Pour accepter cette dérogation au principe constitutionnel d'égalité des suffrages, le constituant s'était lui-même appuyé sur son caractère transitoire. Dominique de Villepin avait expliqué que le gel des listes provinciales n'était valable que pour les deux élections provinciales qui suivraient ; nous en sommes à la troisième, nous devons respecter la volonté du constituant. De quel droit continuerions-nous donc aujourd'hui, alors même que le processus des accords est clos, à exclure une partie très importante de la communauté calédonienne, qu'elle soit kanak ou non kanak, de ses droits ? Le gel du corps électoral, dans les proportions actuelles, n'est conforme ni aux principes essentiels de la démocratie, ni aux valeurs de la République.
Il est primordial que la majorité des Calédoniens puissent choisir leurs responsables locaux, alors même que le territoire connaît des difficultés économiques très fortes. Nous pensons tous évidemment au nickel. Les réserves de ce minerai, principale richesse de ce magnifique territoire, sont certes très importantes, mais ce secteur industriel est en grande difficulté. Les trois usines fonctionnent difficilement, voire plus du tout. Or le modèle économique et social du gouvernement autonome de l'archipel est fondé sur le nickel : plus de la moitié des emplois, directs et indirects, en dépendent. Et comme le gouvernement calédonien, est, je le répète, autonome, les systèmes sociaux, sanitaires et économiques en dépendent également.
Des décisions difficiles devront être prises, en lien avec l'État, qui a toujours aidé la Nouvelle-Calédonie : pour cela, le Congrès de Nouvelle-Calédonie, comme les provinces, doivent trouver une nouvelle légitimité forte grâce à un renouvellement démocratique, donc à de nouvelles élections – je le dis à des élus.

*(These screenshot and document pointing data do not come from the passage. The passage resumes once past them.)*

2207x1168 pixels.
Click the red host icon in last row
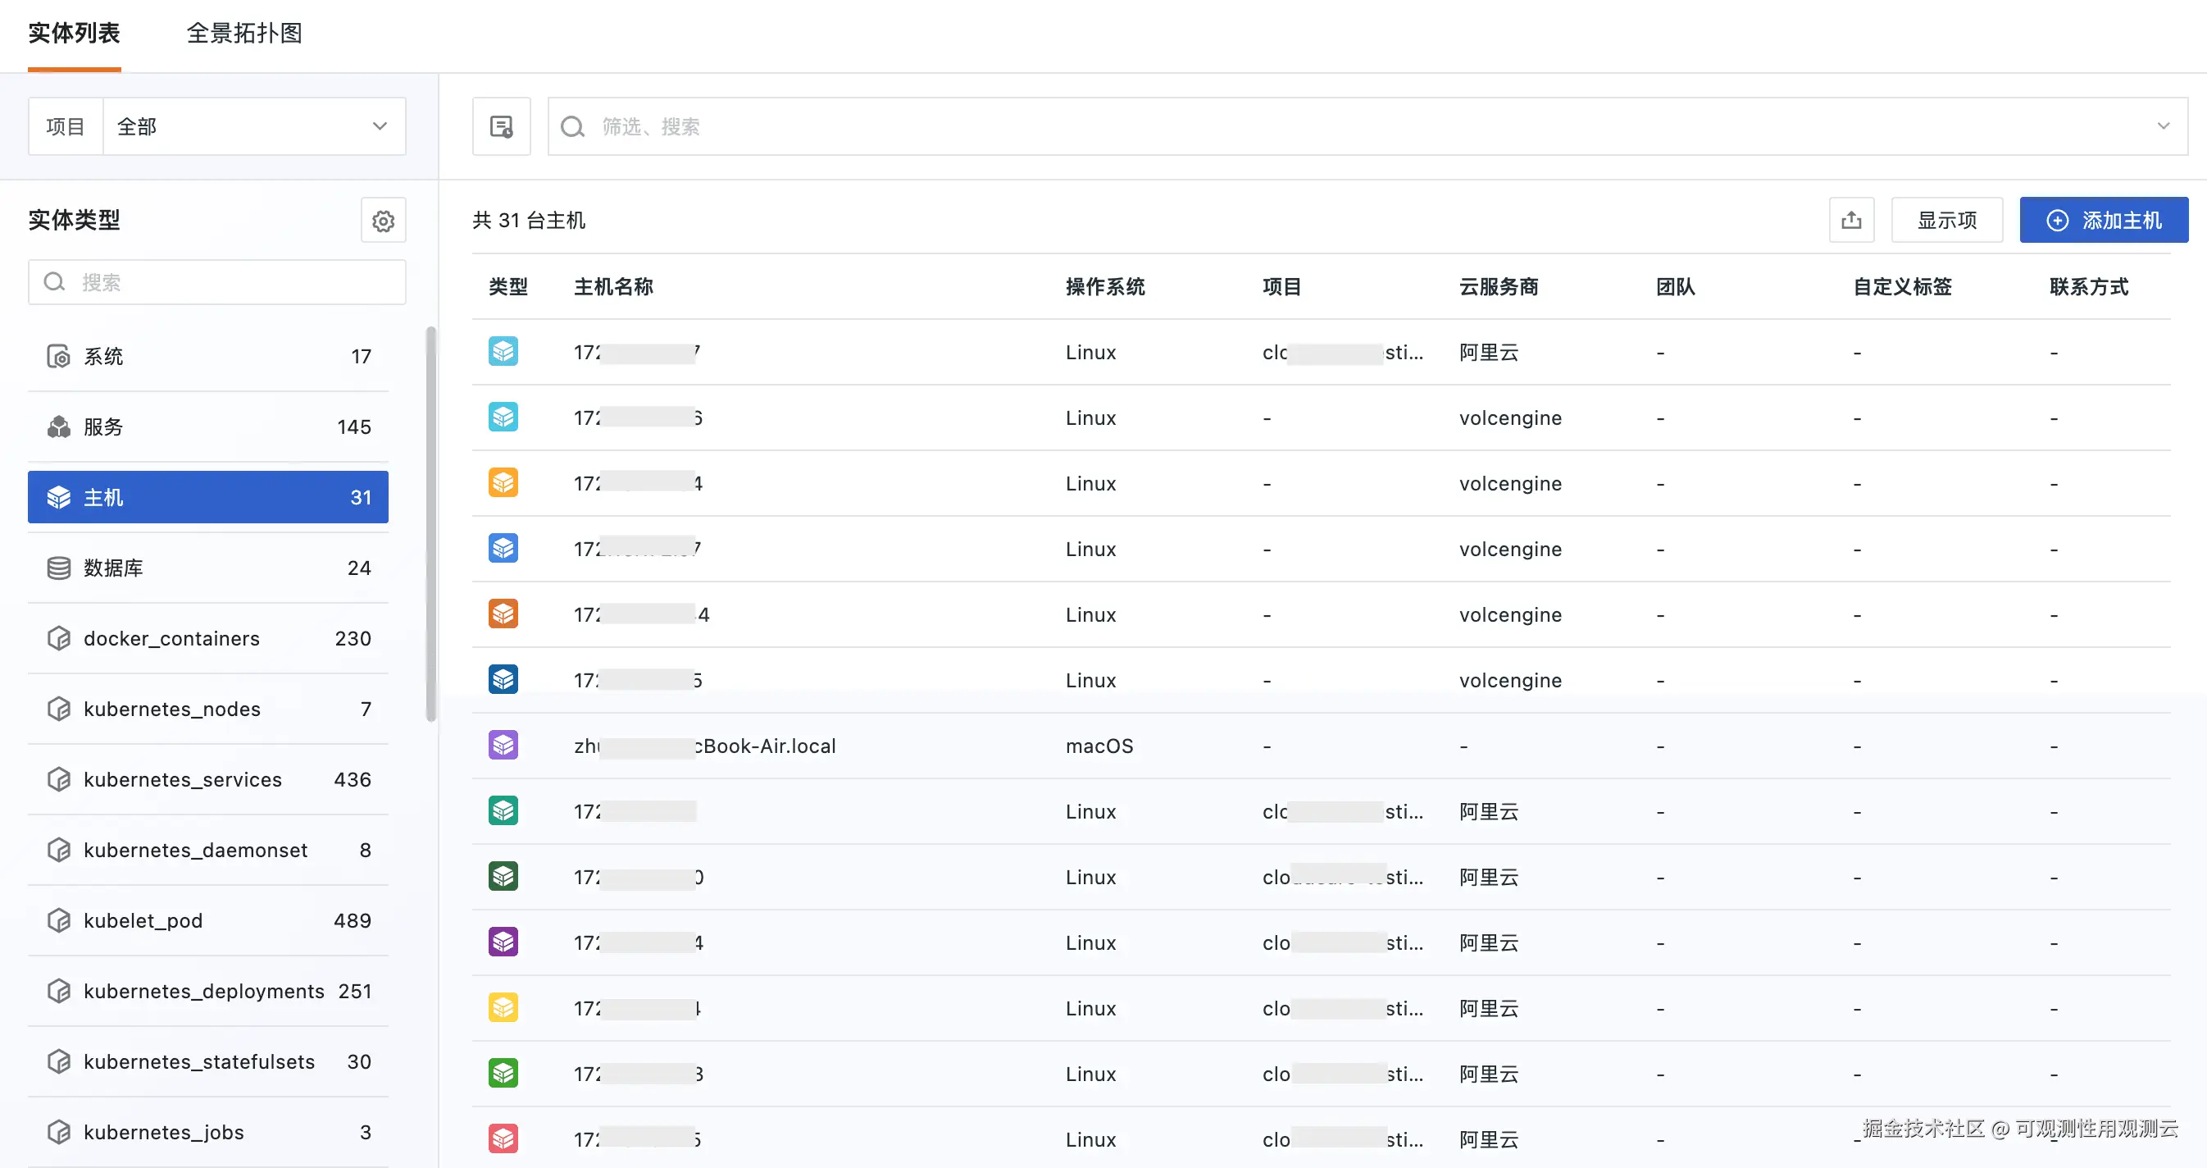coord(503,1138)
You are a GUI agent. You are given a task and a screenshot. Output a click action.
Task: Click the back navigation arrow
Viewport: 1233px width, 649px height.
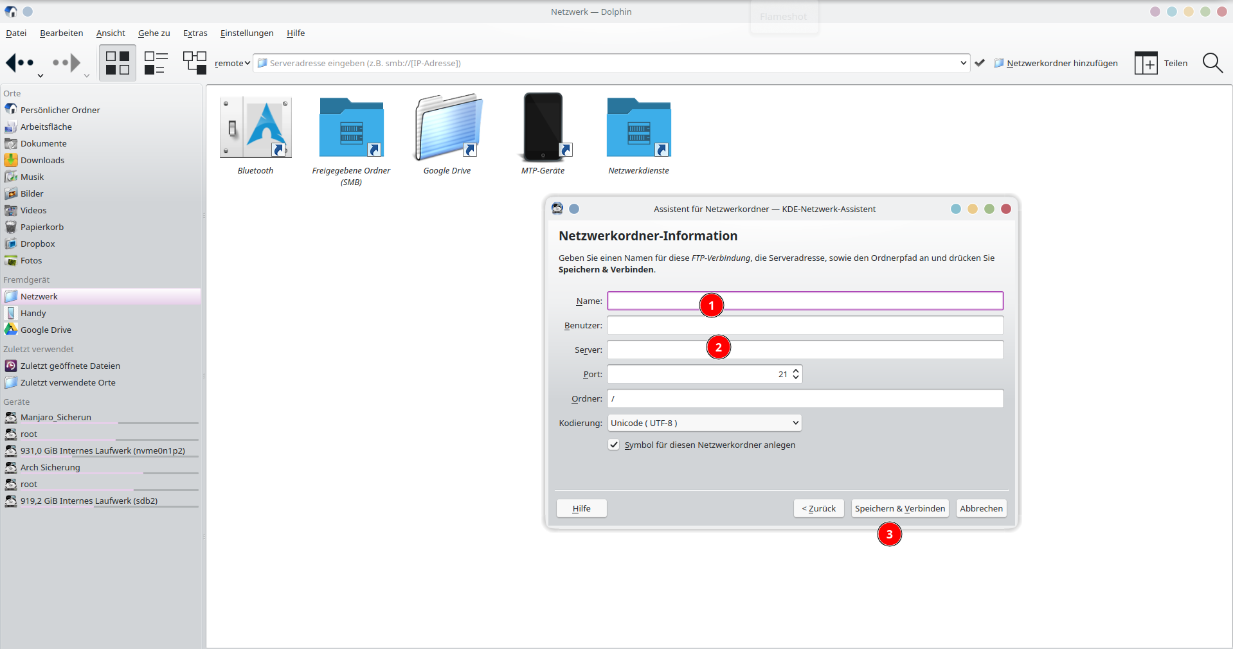click(x=19, y=63)
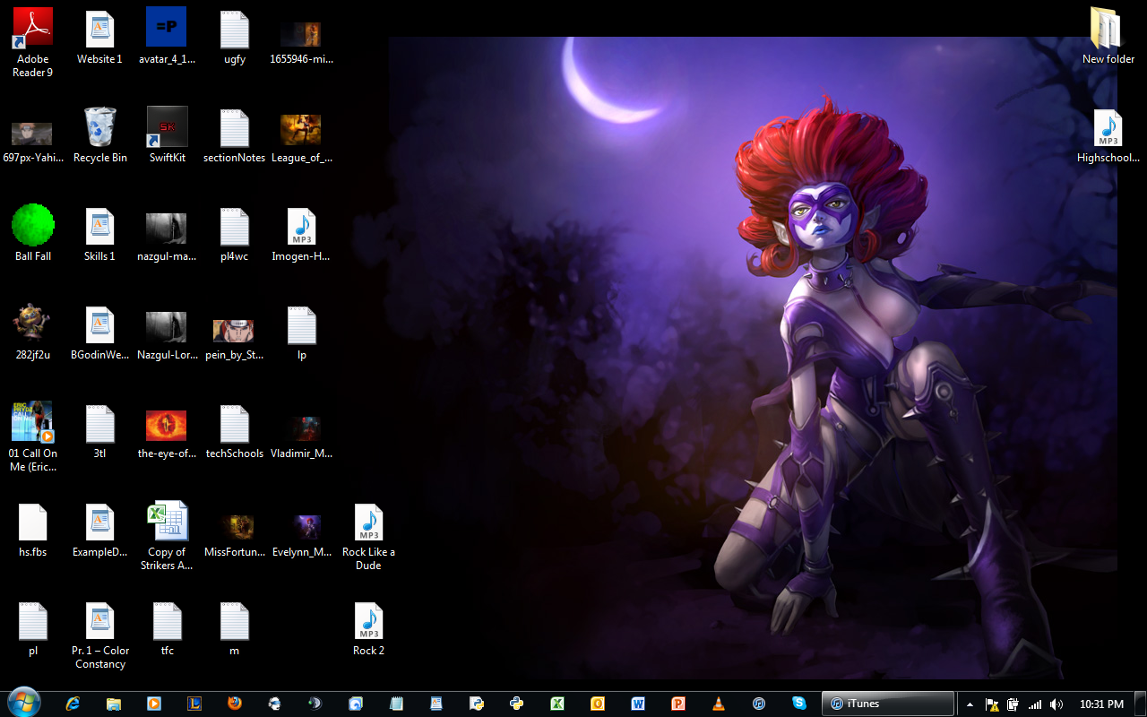
Task: Launch Skype from the taskbar
Action: coord(798,704)
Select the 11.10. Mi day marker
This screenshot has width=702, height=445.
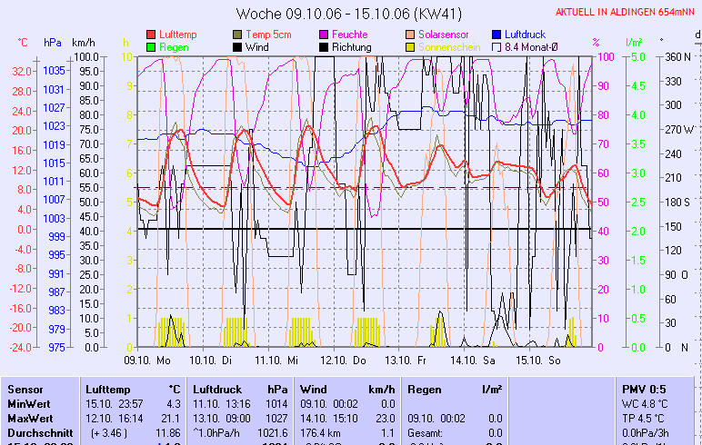(x=276, y=360)
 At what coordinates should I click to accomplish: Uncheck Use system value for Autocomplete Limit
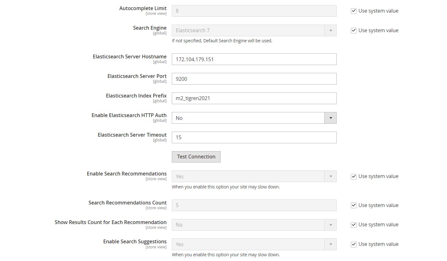pos(354,11)
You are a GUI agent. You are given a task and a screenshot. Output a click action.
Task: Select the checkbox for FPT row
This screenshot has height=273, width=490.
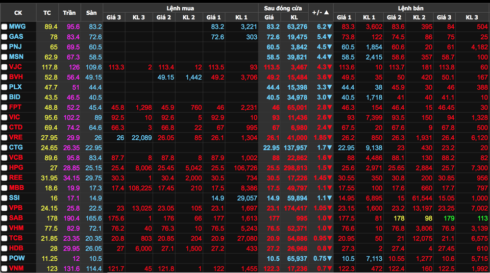(4, 107)

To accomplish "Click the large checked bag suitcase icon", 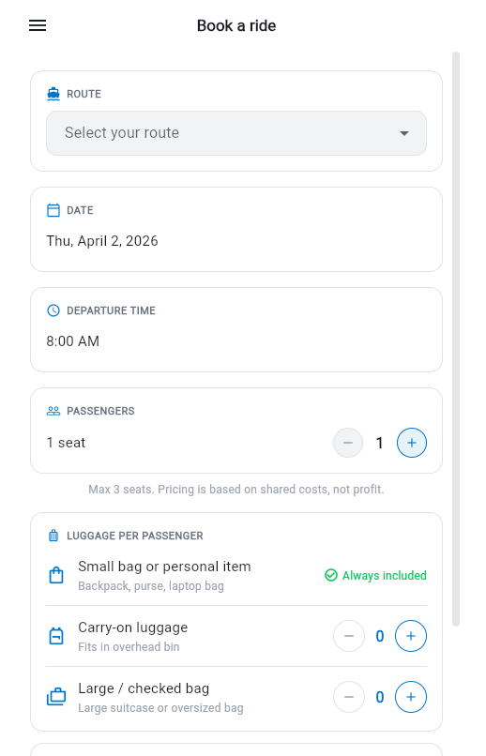I will point(56,697).
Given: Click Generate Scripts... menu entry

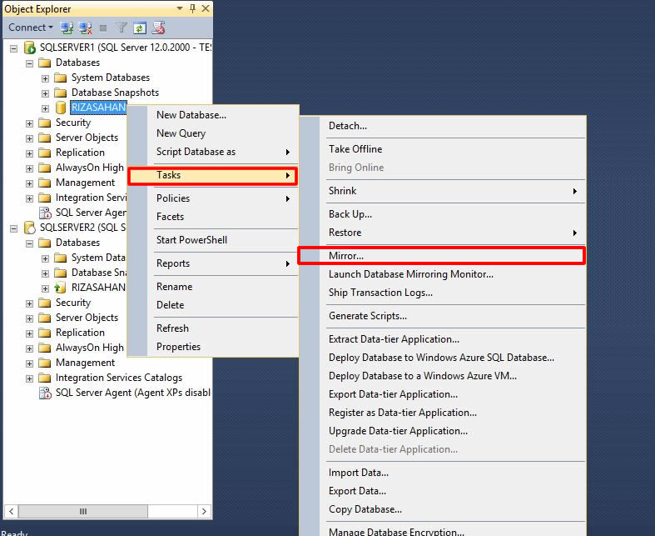Looking at the screenshot, I should pos(367,316).

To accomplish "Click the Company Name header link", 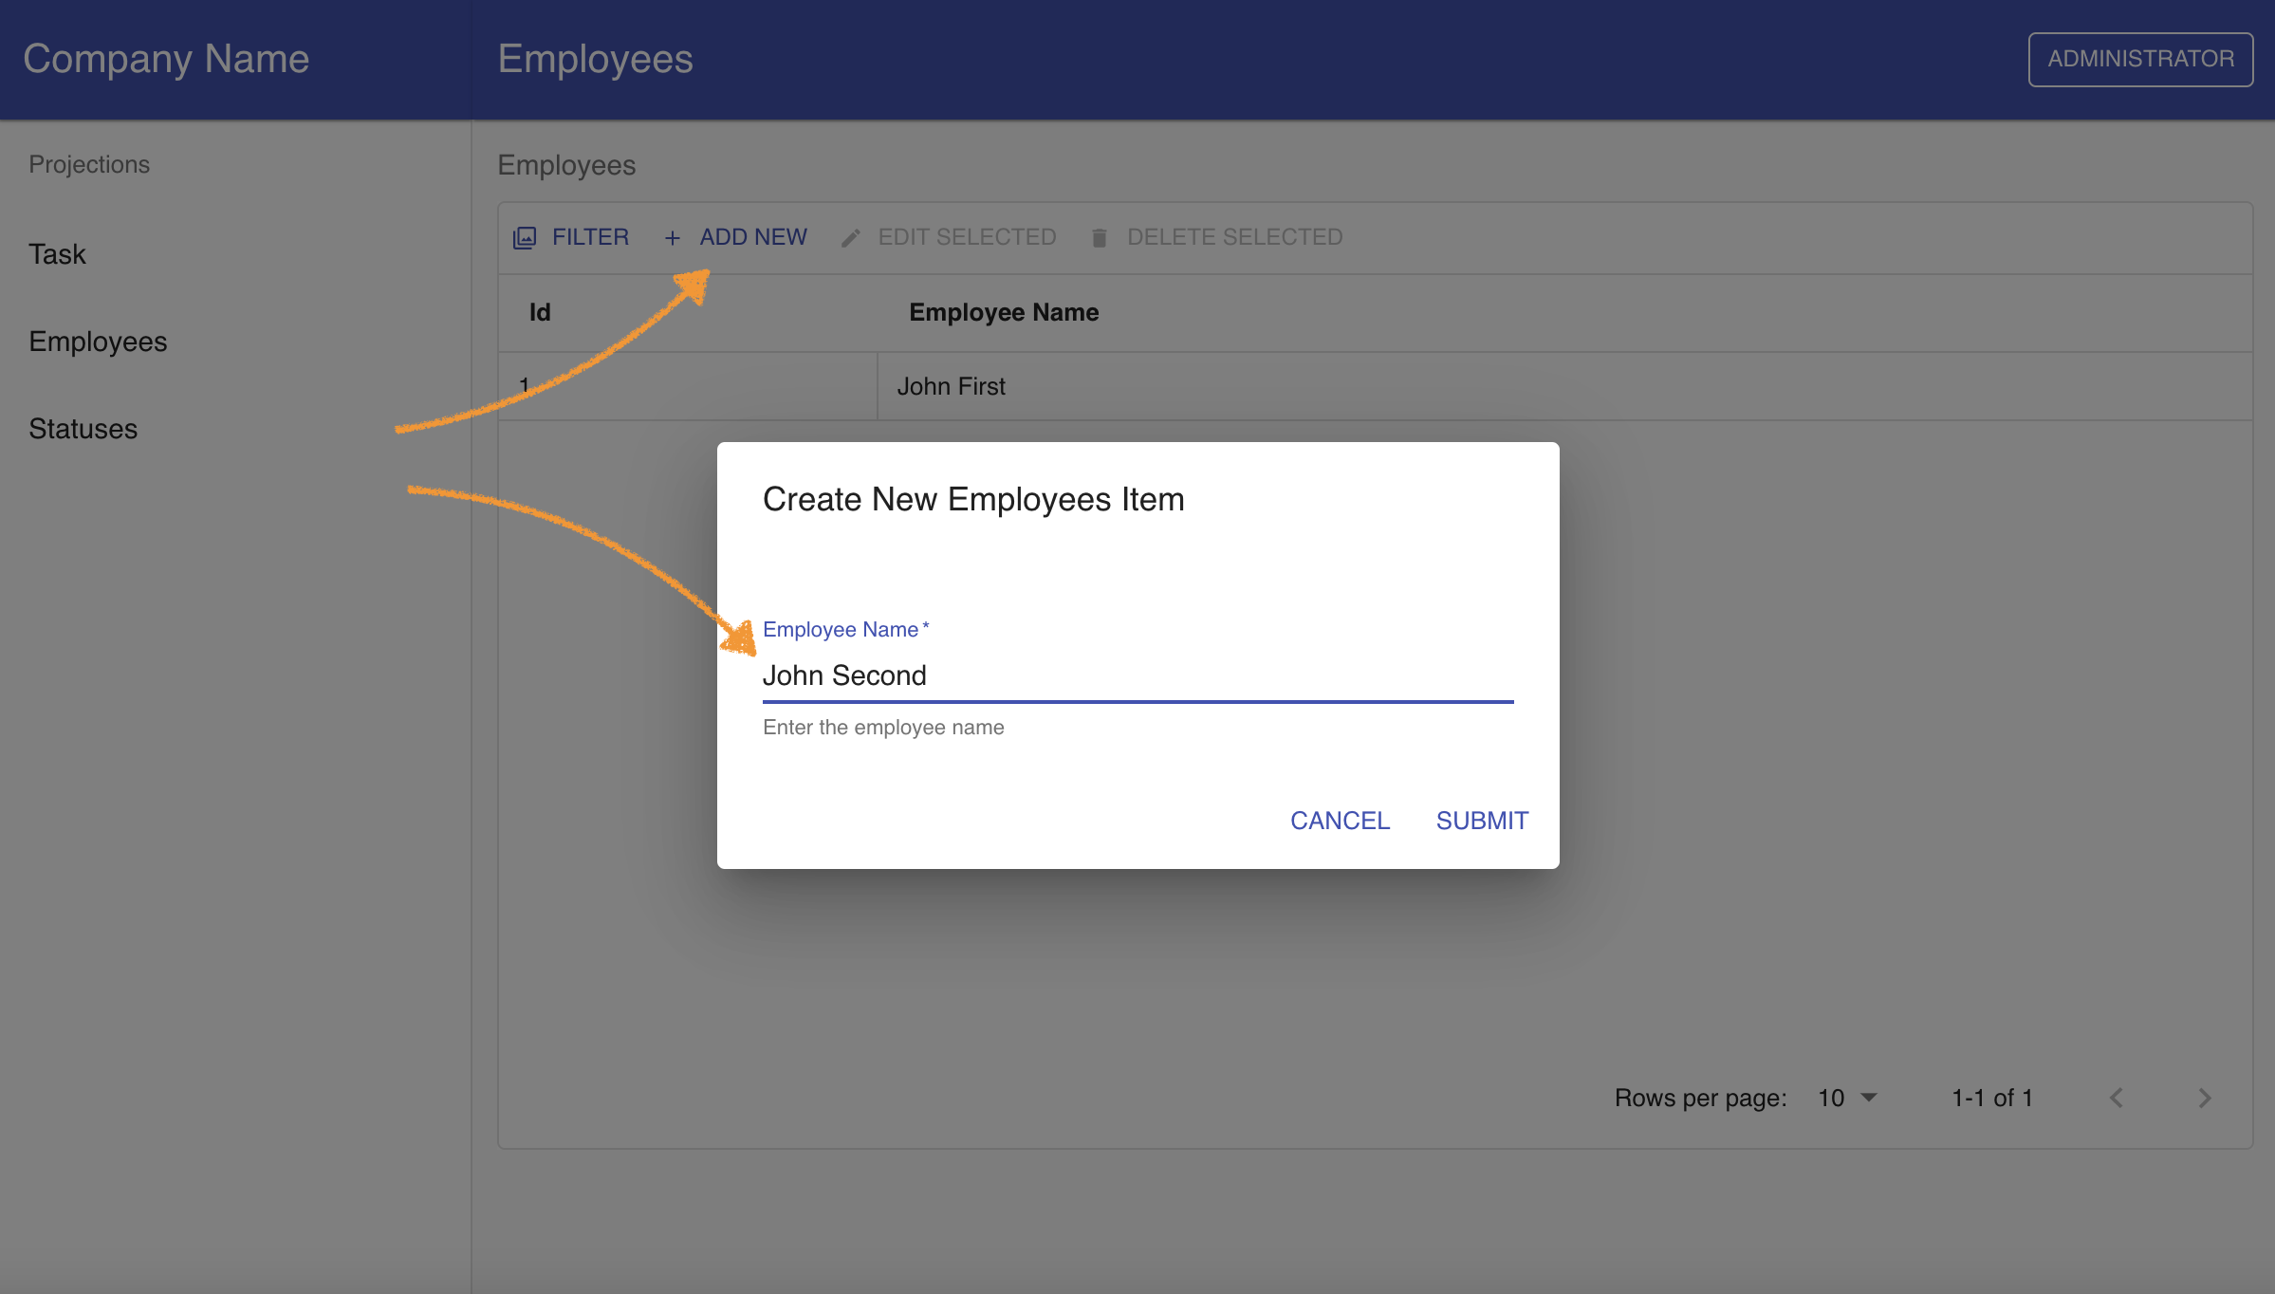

Il me semble avoir lu plusieurs fois dans les gazettes les termes « accélération » et « marche forcée ». Si nous avions voulu accélérer en nous appuyant seulement sur le résultat des trois référendums – sur le fait que la Nouvelle-Calédonie est la France et que les discussions s'arrêtent là –, nous aurions dégelé le corps électoral dès le lendemain du troisième référendum de 2021, organisé avant les élections présidentielles. Ce n'est pas ce que nous avons fait.
Je souligne par ailleurs que le Conseil d'État – qui est souvent cité à hue et à dia par l'opposition – nous a fortement suggéré qu'un décret de convocation d'un corps électoral non modifié serait attaqué, et que les élections seront annulées.